When I was about 10 years old, I read a book called Toby Tyler by Otis James. It was about a little kid who runs away and joins the circus. It got into my head and has stayed there all my life. There is something about carnival lights, the smells, the sounds, the energy…. if you’ve ever had this childhood adventure, the indescribable mix of wonder, amazement, and probably a little fear, I think you will love this series.

American Carnival was mostly shot over almost 50 years. Several photos in the series were taken in the 1970s with good old Tri-X 400 ASA film. Some were shot at the Hoxie Brother’s Circus which was touring Southern Ohio where I was studying photography at Ohio University. That was the begging. The rest of the images were made somewhere between then and now. I love carnivals and try to time my travels around their dates and locations.
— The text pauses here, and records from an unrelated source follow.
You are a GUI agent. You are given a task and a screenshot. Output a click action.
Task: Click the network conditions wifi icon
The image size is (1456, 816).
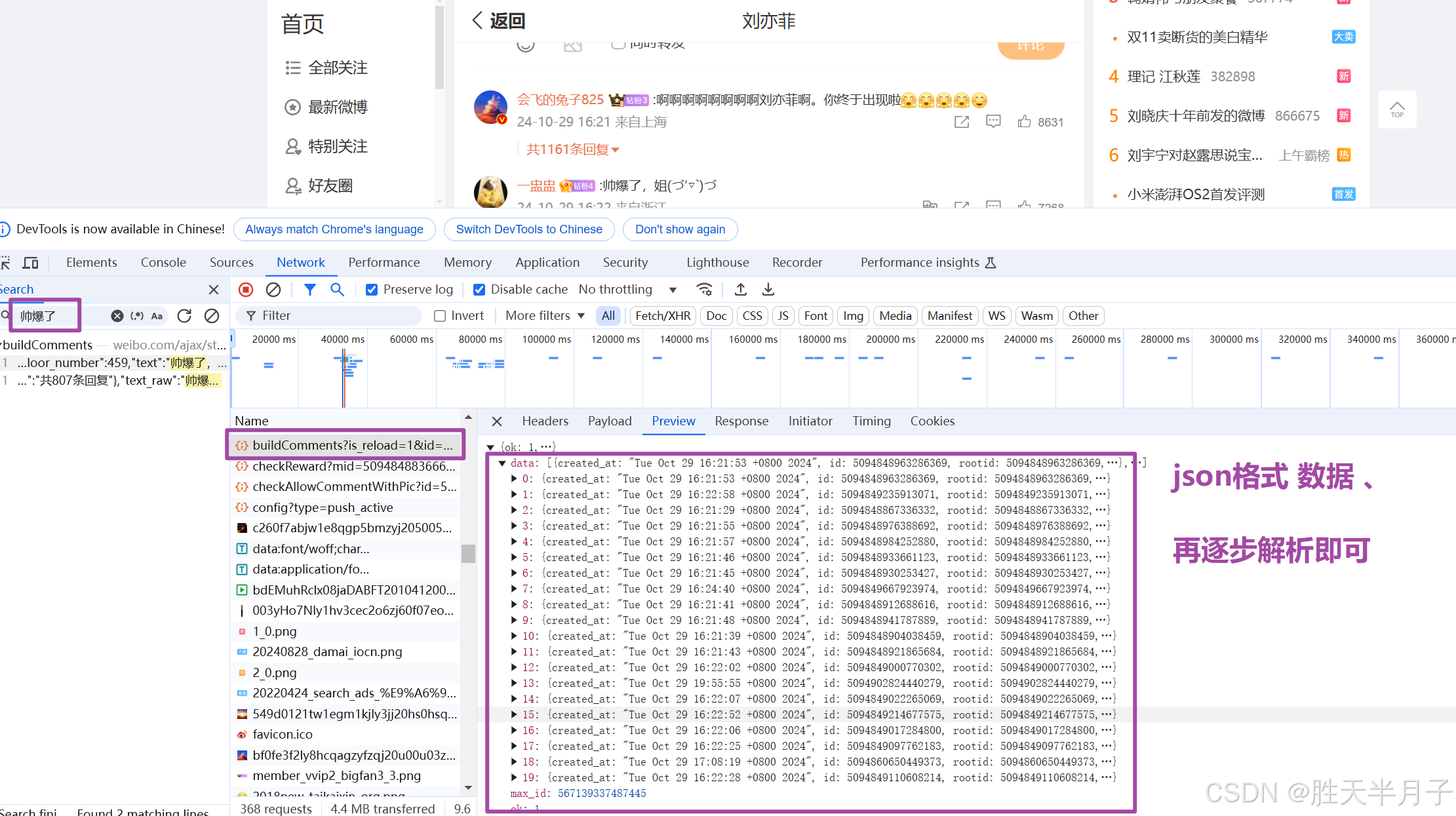(x=704, y=290)
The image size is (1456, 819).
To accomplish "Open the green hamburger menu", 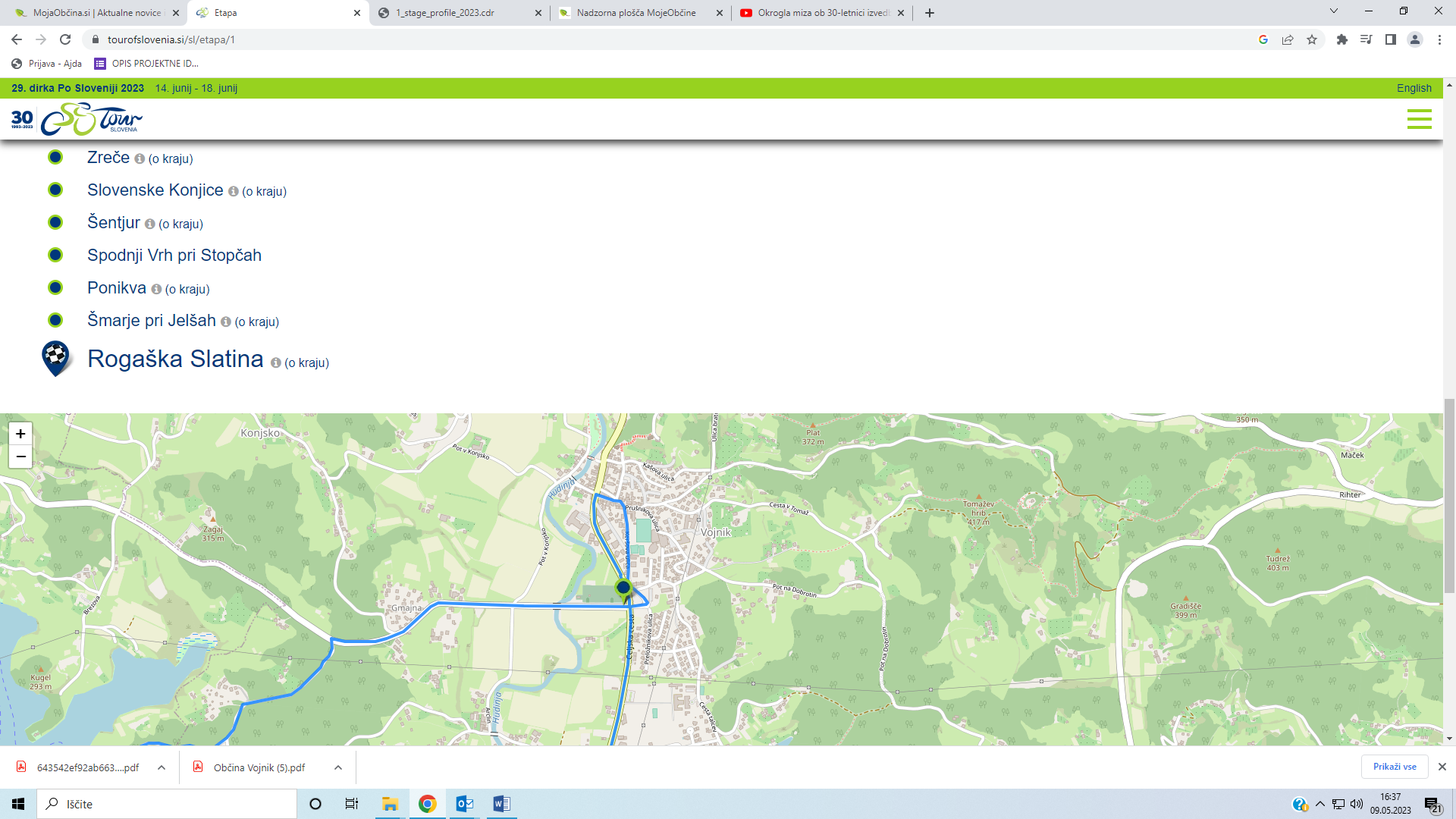I will point(1419,119).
Several of the selections in this series are panoramic images. As a photographer, I was trained in the art of seeing things through the confined dimensions of a 35mm piece of film, approximately 3:2, slightly wider than tall. As all photographers have done, I have worked within these boundaries using wide angle lenses to capture more of the scene than would otherwise be possible, but the resulting distortion of distance and perspective never felt quite right. I found myself secretly jealous of painters, who could select any size canvas on which to create art.

When I found panoramic photography a few years ago, I realized I had discovered my unrestrained canvas. Panorama photographs are carefully crafted from multiple photographs that are combined to form one large image. With panoramas I can photograph without traditional framing limitations. This is immensely satisfying for me, as I feel panoramas are best able to convey what you would have seen had you been standing there beside me when I took the picture. Now I can show you the midway!
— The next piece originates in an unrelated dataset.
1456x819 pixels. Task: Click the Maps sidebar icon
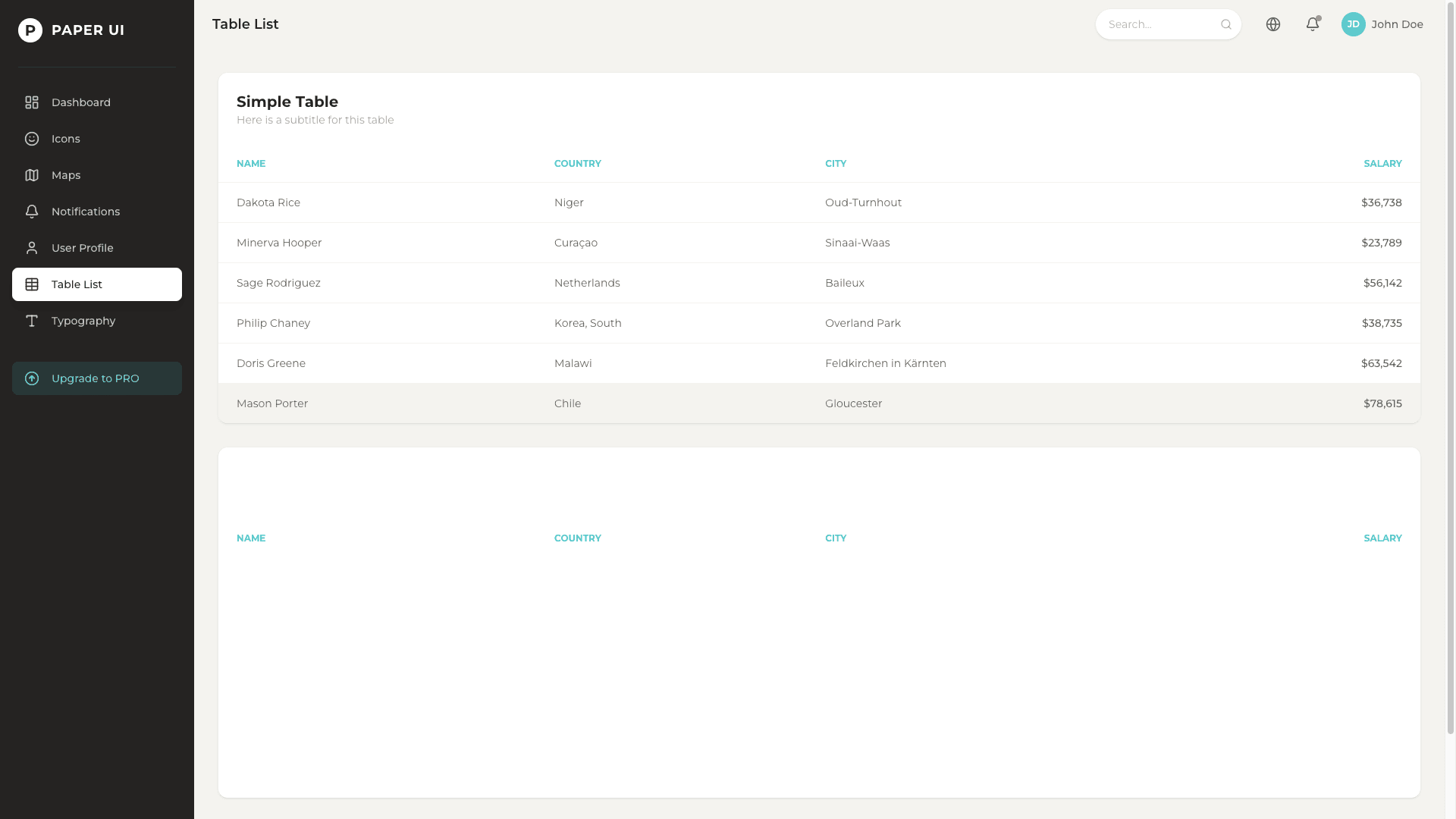click(31, 175)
Of course, not every shot is a panoramic image. I still love to just roam around and photograph people using my DSLR as a point and shoot camera. Many of these quick shots are my favorites because they seem to capture the experience quickly and then move on. As with the panoramic images, this too is reminiscent of the actual carnival experience.
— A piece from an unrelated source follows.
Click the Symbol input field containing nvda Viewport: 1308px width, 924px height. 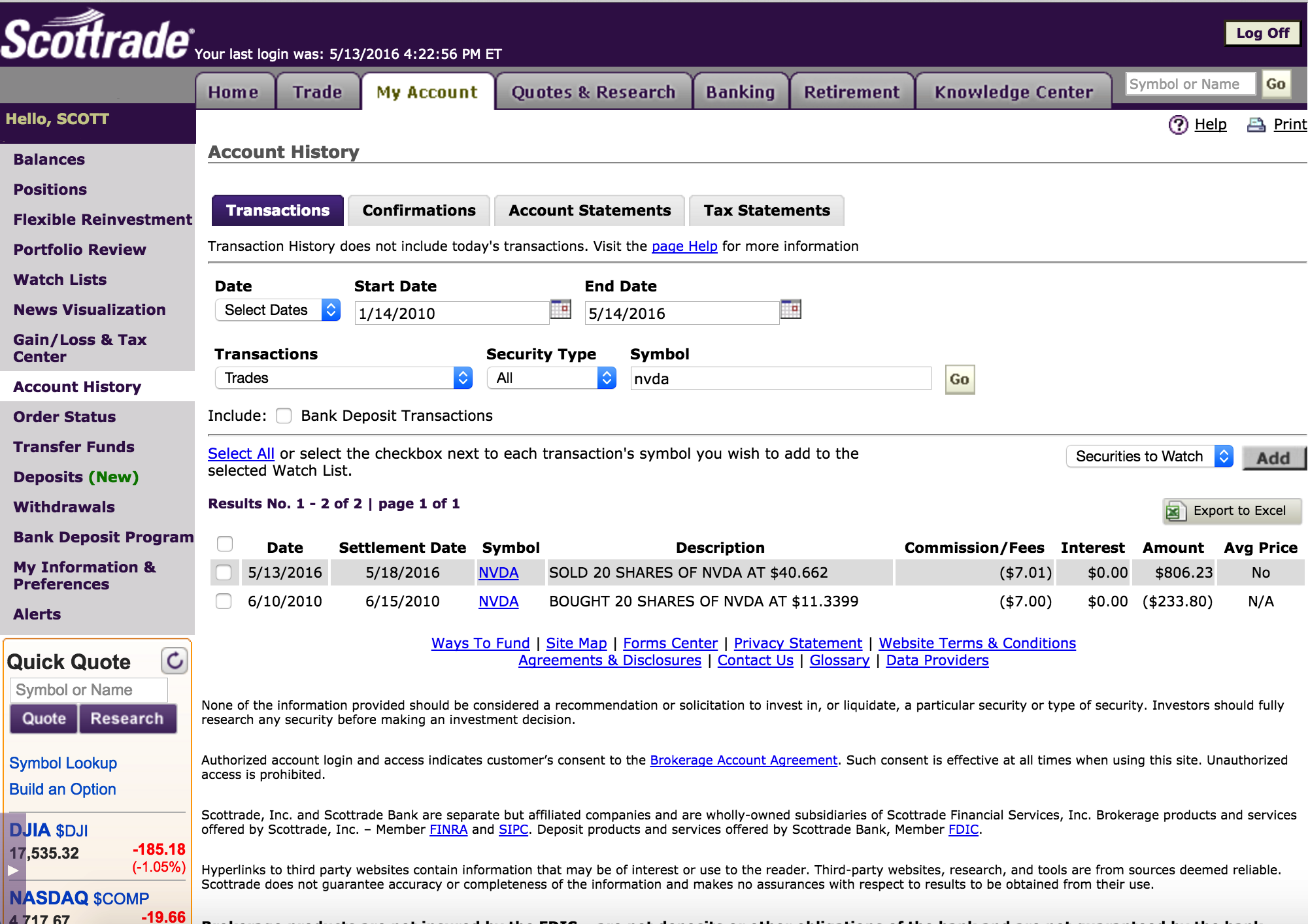point(780,379)
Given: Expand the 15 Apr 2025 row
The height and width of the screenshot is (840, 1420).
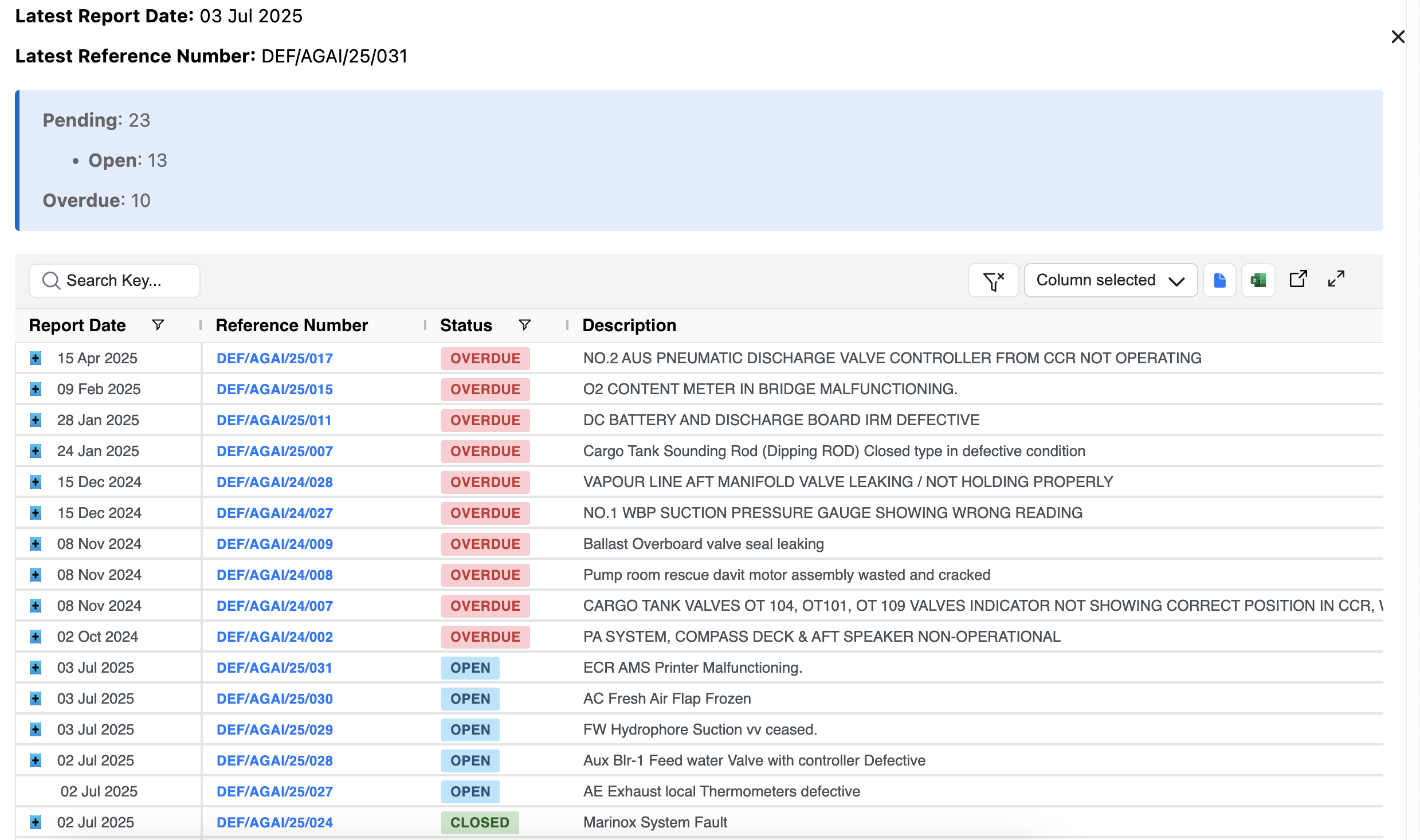Looking at the screenshot, I should (36, 359).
It was suggested that I make this a black and white submission. I like that. I often choose black and white for my carnival images. By stripping away color, the kind of underside that exists in all carnivals becomes more apparent. What I mean is that there is a kind of duality. The carnies are genuinely gregarious and friendly, but they also want every dime you have. The screams from the rides…. Are they joy, fear, terror? Carnivals have a kind of seedy, scarry side and I think black and white images let that seep through. Many of these photos are from a book published by Schiffer Books in 2019. Some of them are black and white in the book as well as here, while some were presented there in color. Somehow, they are not the same images.